Season-DOY weather ramp¶
The season_doy_weather_weight ramp (corn_usa.yaml:model.regression_params.season_doy_weather_weight) interpolates from 0.0 at sdoy 1 to 1.0 at sdoy 77, matching the QUBE eb_national_wx_95_sbc_exp_ramp schedule. This scales the national weather correction relative to the trend prediction as the season progresses.
Reference data¶
| Field | Value |
|---|---|
kind |
wasde |
name |
wasde |
filepath |
data/wasde/wasde_corn_us_yield.csv |
commodity |
corn |
geography |
united_states |
cutoff_month_day |
month 2, day 1 |
unit |
bu_acre |
The WASDE series provides the in-season national benchmark. The cutoff of 1 Feb prevents look-ahead: WASDE releases from February onwards are excluded when evaluating any init date before that.
Forecast paths¶
| Field | Value |
|---|---|
raw_obs_filepath |
s3://{env}-treefera-greenprint-data/weather/processed/areal_aggregation/conus_adm2.zarr |
materialised_climo_filepath |
s3://{env}-treefera-greenprint-data/weather/processed/climatology/conus_adm2_baseline_1980_2025_w31_materialised.zarr |
Both are S3 paths with {env} injected at runtime.
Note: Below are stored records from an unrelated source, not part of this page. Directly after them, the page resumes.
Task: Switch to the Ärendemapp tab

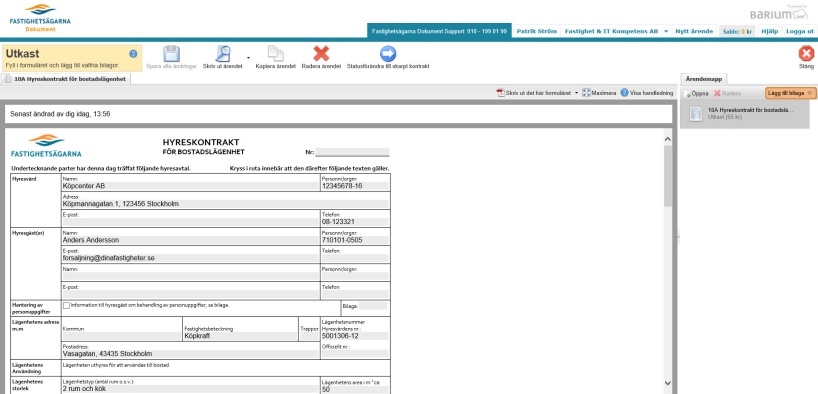Action: pos(704,79)
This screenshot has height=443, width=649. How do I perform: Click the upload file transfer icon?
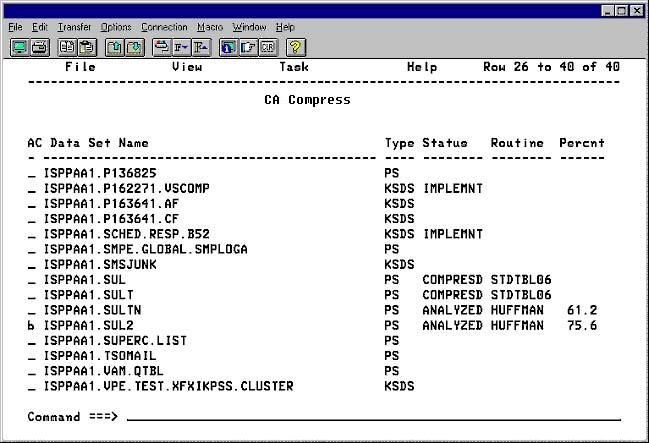pyautogui.click(x=114, y=47)

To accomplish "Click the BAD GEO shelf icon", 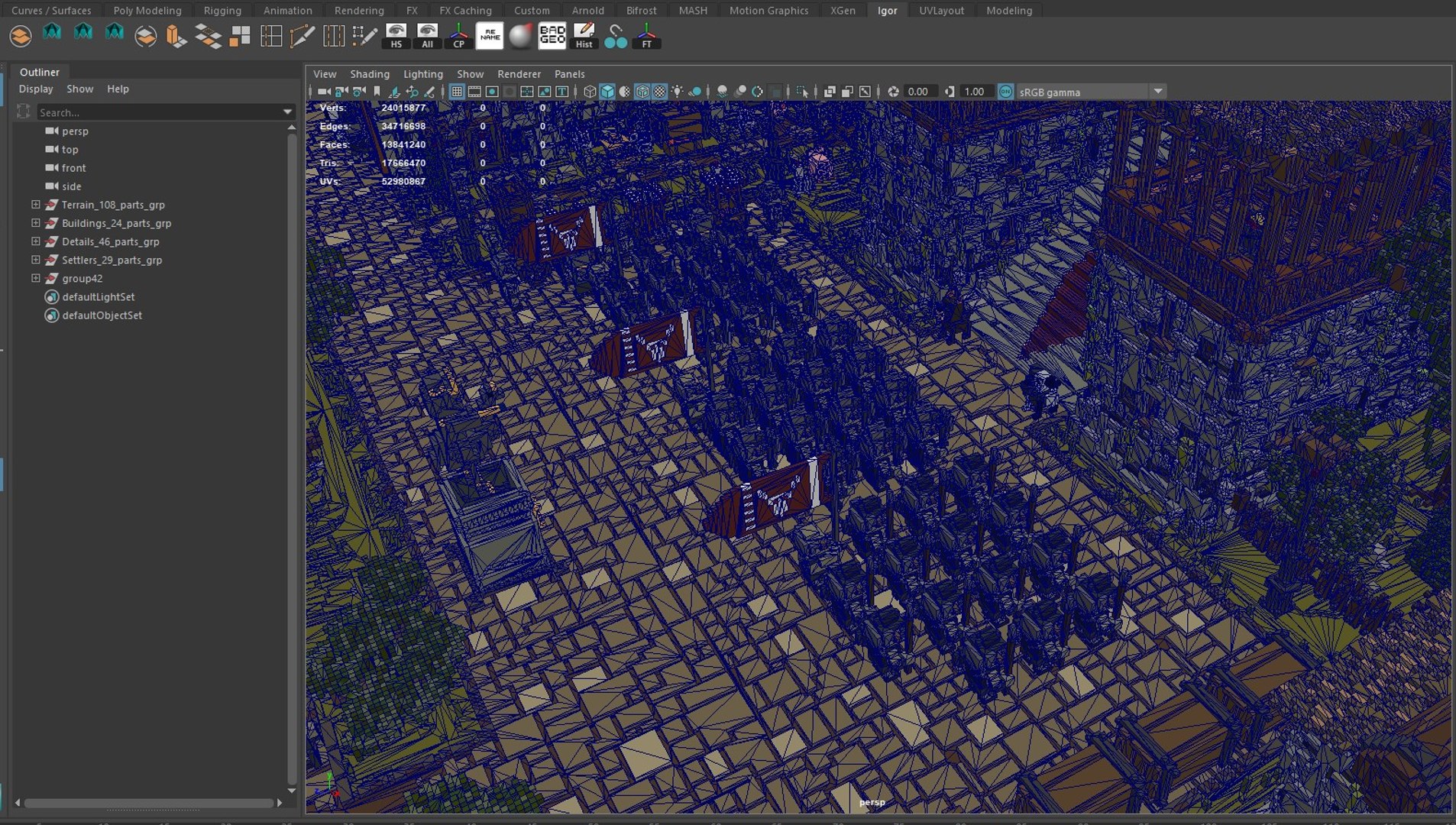I will tap(552, 36).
What makes this config distinctive¶
Corn is the only US commodity with a stress builder — it reads a lagged composite stress score (stress_score_lag1, z_gs_edd_lag1) derived from the prior season, adding a year-on-year carryover signal absent from the other US crops. It also explicitly sets detrend_fixed_slope_bu_ac: 1.6, pinning the national yield trend to a calibrated value rather than fitting it freely, which the cotton and soybean configs do not do. The feature_end_year: 2026 (one year ahead of other US configs at 2025) ensures the current operational season always has a row in pred.parquet.